Le discobole américain Al Oerter remporte le deuxième de ses quatre titres olympiques et la nageuse Dawn Fraser, la deuxième de ses trois médailles d'or du 100 m nage libre. Ses compatriotes masculins Murray Rose et Jon Konrads confirment de leur côté la suprématie australienne établie à Melbourne. L'Italien Raimondo d'Inzeo surclasse l'équitation et Nino Benvenuti décroche la médaille d'or en welters avant de devenir champion du monde de boxe professionnelle. Le Soviétique Youri Vlassov domine l'haltérophilie chez les lourds.

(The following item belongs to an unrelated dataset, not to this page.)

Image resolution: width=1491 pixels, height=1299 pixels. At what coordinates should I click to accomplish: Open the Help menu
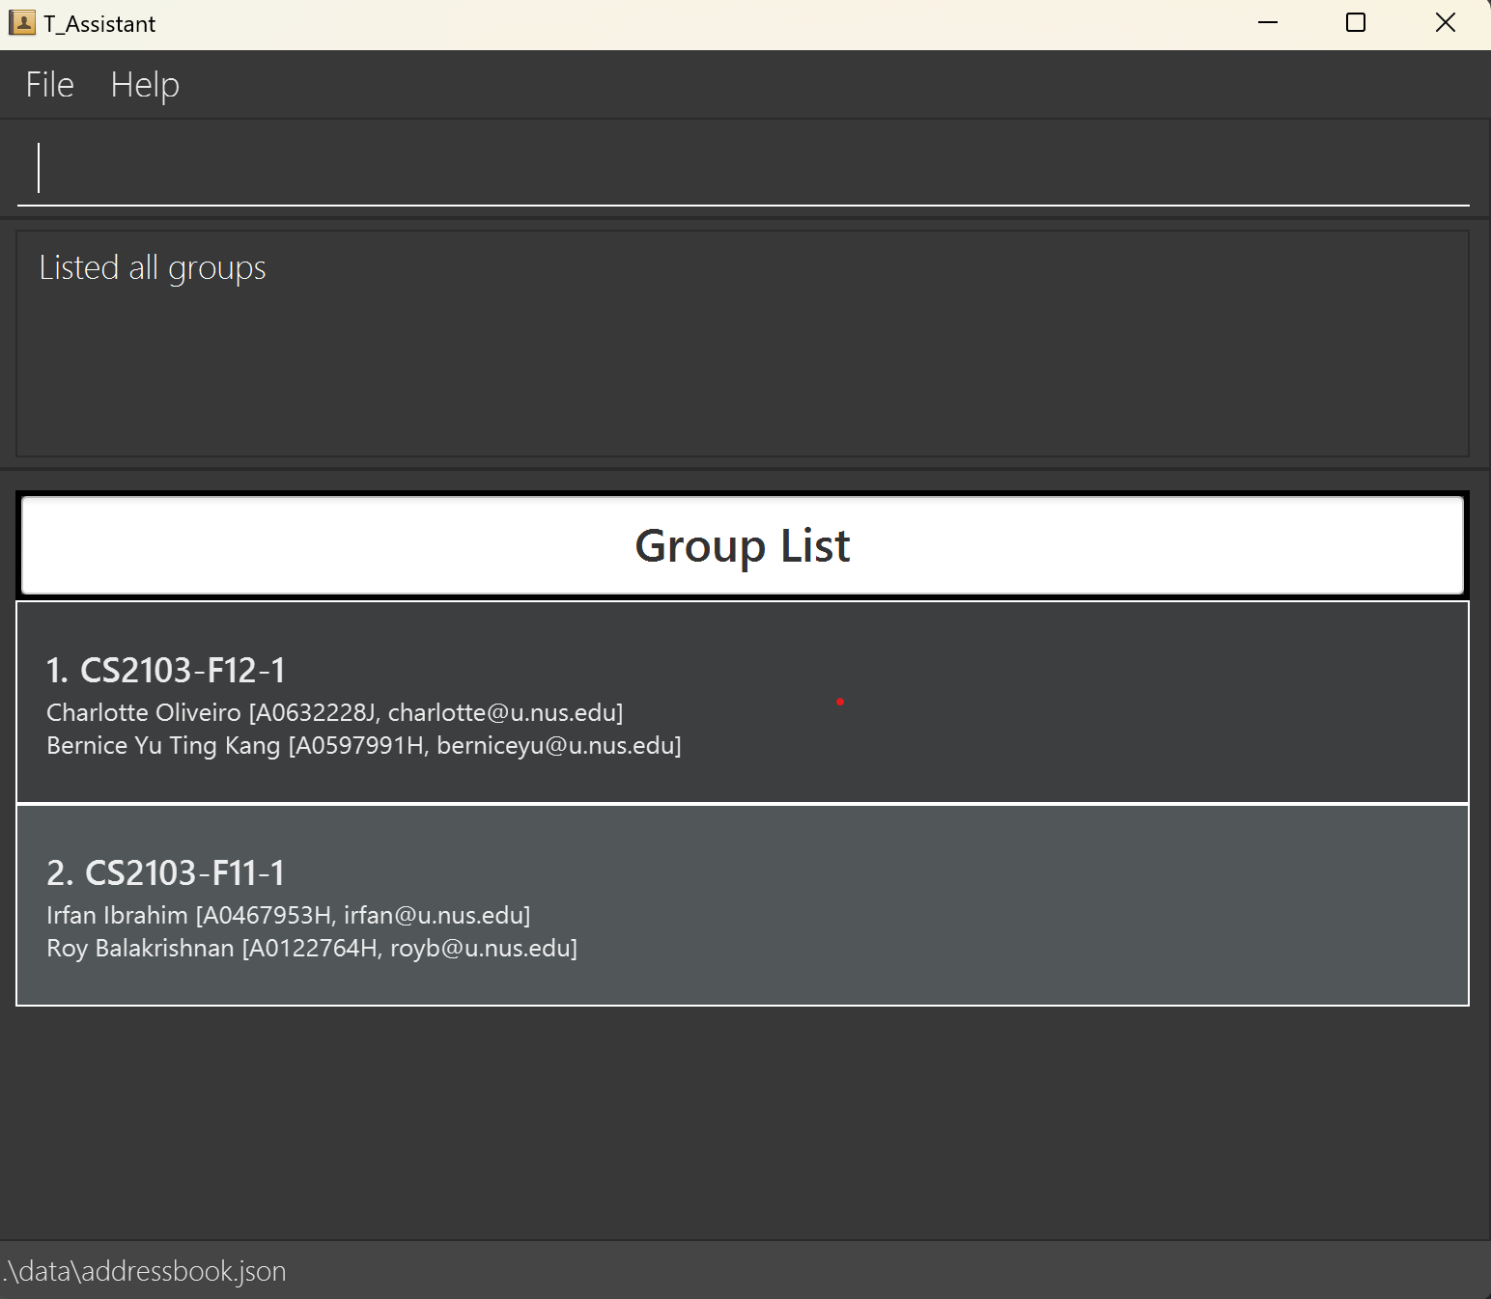[145, 85]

Olympiade de vaches maigres pour la France, qui réalise à Rome sa plus pitoyable récolte de médailles pour des Jeux d'été, 5, uniquement d'argent ou de bronze. La prestation des deux Michel (Bernard et Jazy), le premier en animant la formidable finale du 1 500 m et en la plaçant sur les bases du record du monde, et le second en y obtenant l'argent derrière l'intouchable Herbert Elliott, ne saurait atténuer le profond sentiment de déroute du monde sportif français. Les deux arbres que sont l'escrime et le cyclisme, qui permettaient d'habitude à la France de ne pas trop perdre la face, n'ont pas pu, cette fois, cacher la forêt des faiblesses de ses équipes.